2008 NY Slip Op 02951 [50 AD3d 616]
April 1, 2008
Appellate Division, Second Department
Published by New York State Law Reporting Bureau pursuant to Judiciary Law § 431.
As corrected through Wednesday, June 18, 2008


Rose Colon et al., Appellants,
v
Chelsea Piers Management, Inc., et al., Defendants, and Basketball City New York, LLC, et al., Respondents.

[*1] Ronemus & Vilensky, New York, N.Y. (Robin Mary Heaney of counsel), for appellants.

Molod Spitz & DeSantis, New York, N.Y. (Marcy Sonneborn of counsel), for respondents.

In an action to recover damages for wrongful death, etc., the plaintiffs appeal from an order of the Supreme Court, Kings County (Lewis, J.), dated October 4, 2006, which granted the motion of the defendants Basketball City New York, LLC, and Basketball City, U.S.A., LLC, for summary judgment dismissing the complaint insofar as asserted against them.

Ordered that the order is affirmed, with costs.

In 2002 the plaintiffs' decedent, who was 21 years old, suffered cardiac arrest and died while playing basketball at the premises of the defendants Basketball City New York, LLC, and Basketball City, U.S.A., LLC (hereinafter the defendants). In response to the defendants' demonstration of their entitlement to judgment as a matter of law, the plaintiffs failed to submit evidence sufficient to raise a triable issue of fact. The affidavit of the expert in the field of recreational industry, which was submitted by the plaintiffs solely to oppose the defendants' motion for summary judgment, was not admissible because the plaintiffs failed to identify the expert during pretrial disclosure and served the affidavit after filing a note of issue and certificate of readiness attesting to the completion of discovery (see Safrin v DST Russian & Turkish Bath, Inc., 16 AD3d 656 [2005]; Gralnik v Brighton Beach Assoc., 3 AD3d 518 [2004]). In any event, the expert's conclusory affidavit was insufficient to raise a triable issue of fact as to whether the defendants violated industry custom by failing to provide, among other things, an automatic external defibrillator at their premises (see Putrino v Buffalo Athletic Club, 193 AD2d 1127 [1993], affd 82 NY2d 779 [1993]). Moreover, the defendants had no [*2]statutory duty to provide an automatic external defibrillator or personnel trained in cardio pulmonary resuscitation at the time of this incident. The statute imposing such a duty for a health club (assuming this facility fell within the definition of health club), did not become effective until July 20, 2005 (see General Business Law § 627-a).

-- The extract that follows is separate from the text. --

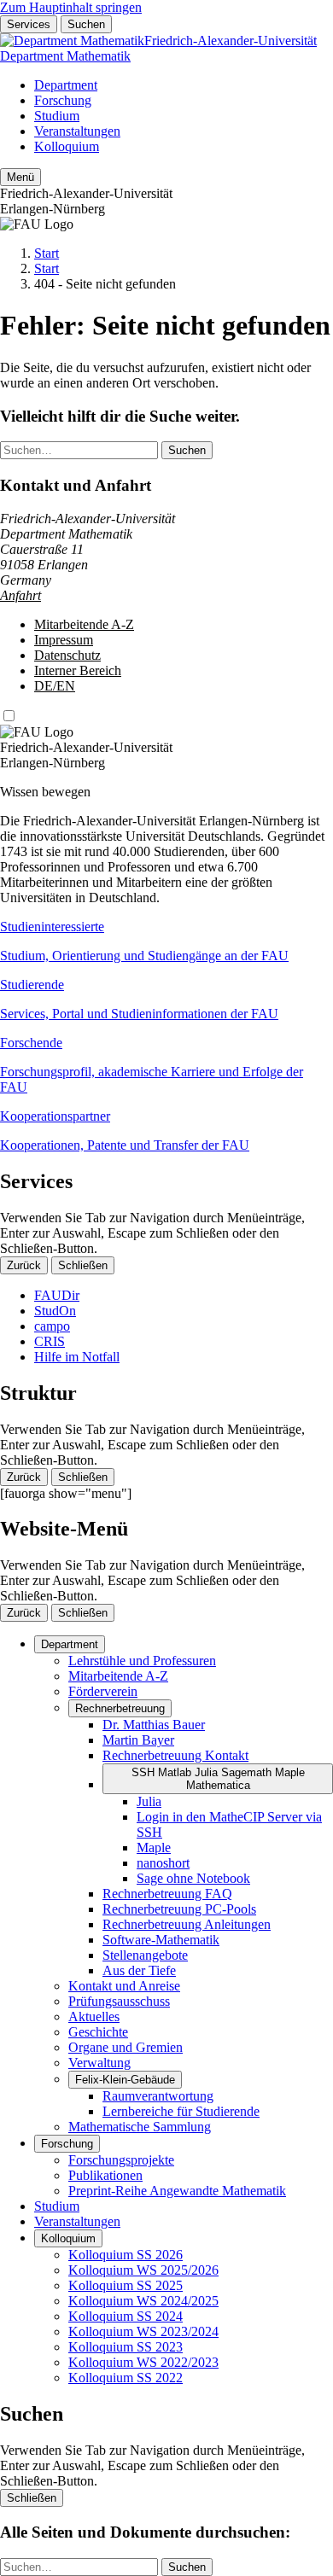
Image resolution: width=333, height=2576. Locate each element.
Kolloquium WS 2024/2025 (143, 2300)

Additionally, the plaintiff failed to submit evidence sufficient to raise a triable issue of fact as to whether the defendants worsened the decedent's condition by failing to promptly call for medical assistance (cf. Butler v New York State Olympic Regional Dev. Auth., 292 AD2d 748 [2002]). Skelos, J.P., Angiolillo, Leventhal and Belen, JJ., concur. [See 13 Misc 3d 1221(A), 2006 NY Slip Op 51927(U).]